A eficácia da CoronaVac no Chile tem sido observada na redução atual de casos e mortes por covid-19, segundo o Ministério da Saúde chileno. Em 26 de junho de 2021, o Dr. Rafael Araos, assessor do Ministério da Saúde do país, afirmou que “à medida em que se foi avançando na cobertura do programa de vacinação, vimos uma mudança notável nas pessoas que adoeciam por covid-19. Atualmente, boa parte das pessoas que se infectam são jovens não imunizados”.
Em 19 de julho de 2021, o ministro da Saúde chileno, Enrique Paris, indicou que os novos casos de covid-19 caíram 34% com relação aos últimos sete dias e 44% com relação aos últimos 14 dias. O nível de ocupação de UTIs no Chile está em 87%, sendo que os pacientes de covid-19 representam 56% desta cifra.
Segundo a informação do ministro, a taxa de internação em UTIs diminuiu 65% na média móvel de sete dias, e a média de mortes caiu 18% no mesmo período.
Além disso, Paris afirmou que a média nacional de exames do tipo PCR positivos no Chile estava em 2,91% em 19 de julho de 2021. Em junho de 2020, essa taxa de testes positivos chegou a 40% no país, como se pode conferir na página 15.

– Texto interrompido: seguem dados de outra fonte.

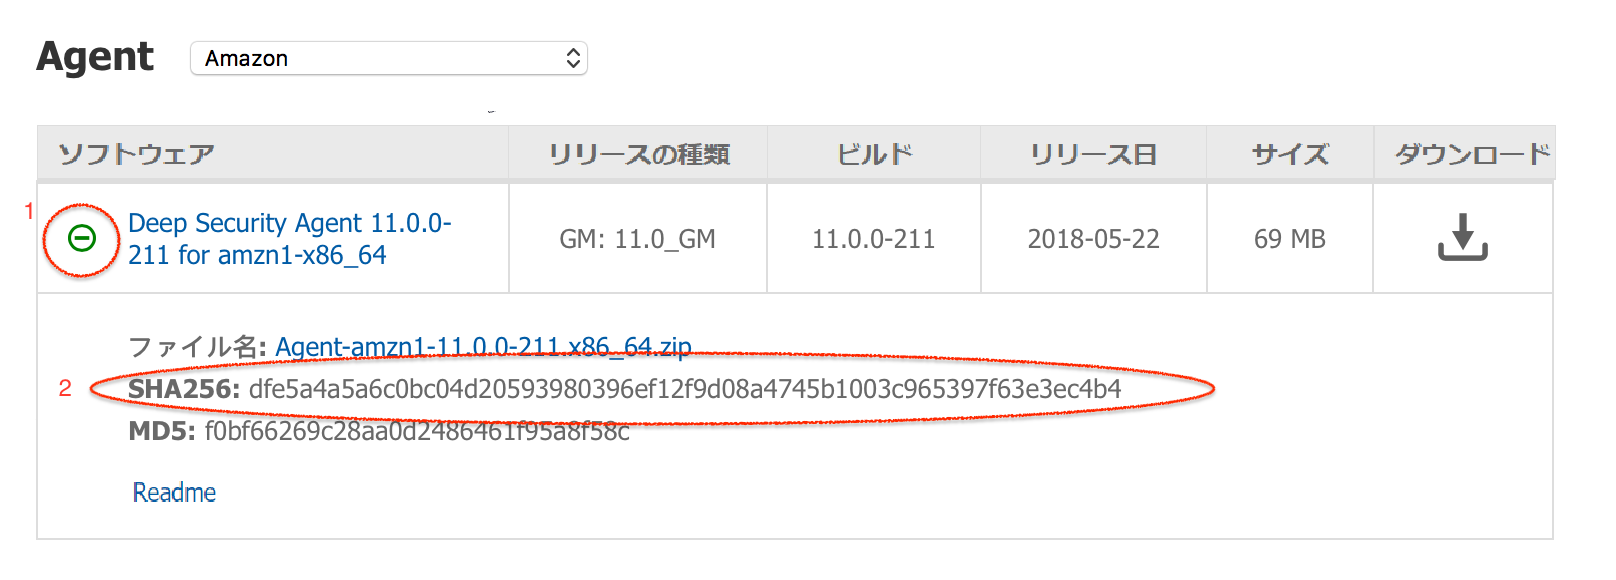Click the GM: 11.0_GM release type cell
This screenshot has height=580, width=1616.
(637, 239)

De acordo com o estudo que analisou a eficácia da CoronaVac no país 14 dias após a aplicação da segunda dose, divulgado pelo Ministério da Saúde do Chile em 16 de abril de 2021 e publicado em julho pela revista científica The New England Journal of Medicine (NEJM), a vacina teve 65,9% de eficácia para prevenir casos sintomáticos de covid-19, 87,5% para prevenir hospitalização, 90,3% de efetividade para prevenir internações em UTIs e 86,3% de efetividade para prevenir mortes por covid-19.

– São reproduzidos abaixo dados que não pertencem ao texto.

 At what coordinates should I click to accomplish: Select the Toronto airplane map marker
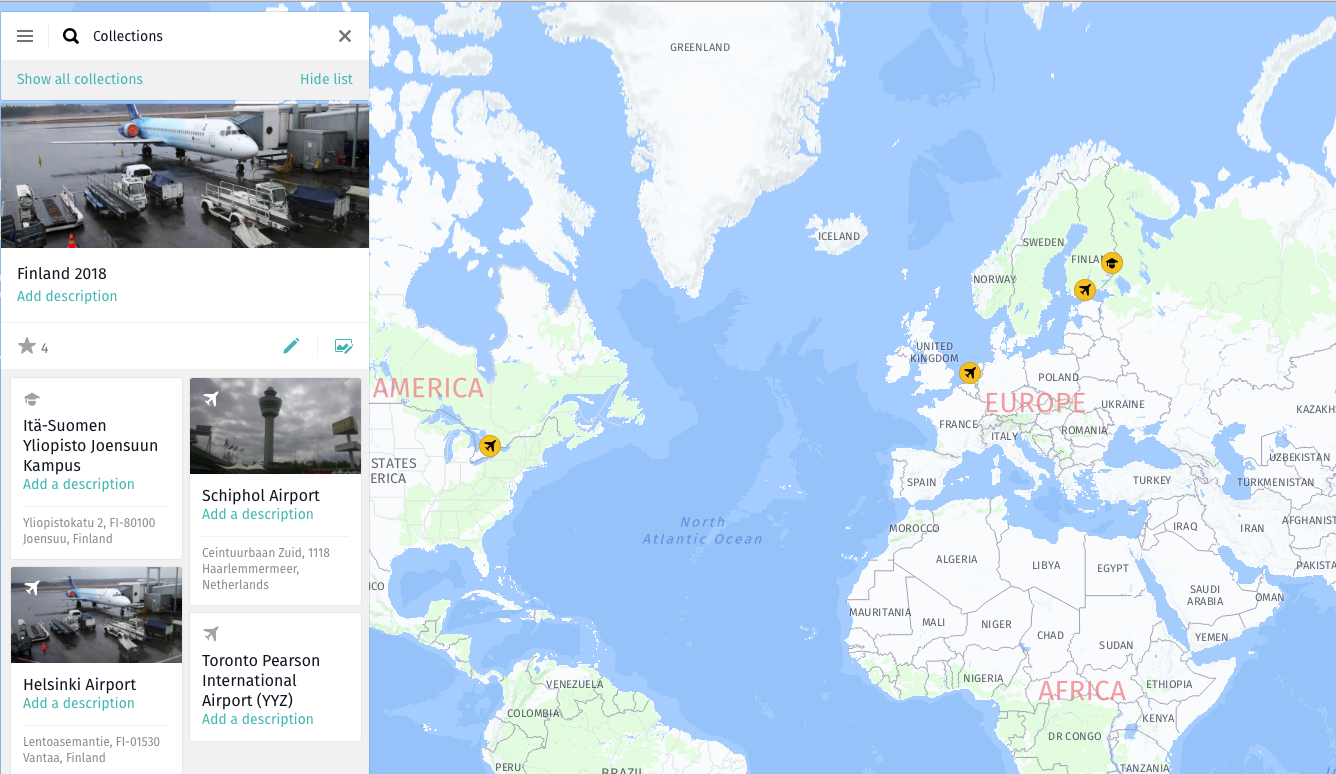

Atualmente, a Pontifícia Universidade Católica do Chile conduz um estudo clínico a respeito da CoronaVac no país. O “Estudio Clínico CoronaVac03CL” envolveu dois mil voluntários que receberam as duas doses da vacina separadas por 14 ou 28 dias e, segundo resultados divulgados em 15 de julho, a maioria dos vacinados ainda possuía uma resposta imunológica detectável após seis meses da primeira dose.
O imunizante foi capaz de prevenir casos mais graves e que requerem atenção médica em 97%. “Foram observados pouquíssimos casos de covid-19 no estudo, em uma porcentagem menor do que 3%, sugerindo que a proteção da vacina está se tornando evidente”, disse Alexis Kalergis na publicação do estudo, que lidera a equipe de pesquisa.
Frente às novas variantes, a Universidade Católica afirma que “os anticorpos [presentes após a segunda dose] retiveram capacidade neutralizante parcial para variantes de preocupação do coronavírus, especialmente de las variantes alpha, gamma, beta y B.1.617 (similar a Delta)”. Para variante equivalente à Delta, ensaios in vitro mostraram que a capacidade de neutralização da CoronaVac seria reduzida ao menos quatro vezes em comparação à cepa original do coronavírus.
Segundo os pesquisadores, uma dose a mais seria necessária para fortalecer a imunidade, frente à natural diminuição dos anticorpos após a vacinação e à aparição de novas variantes.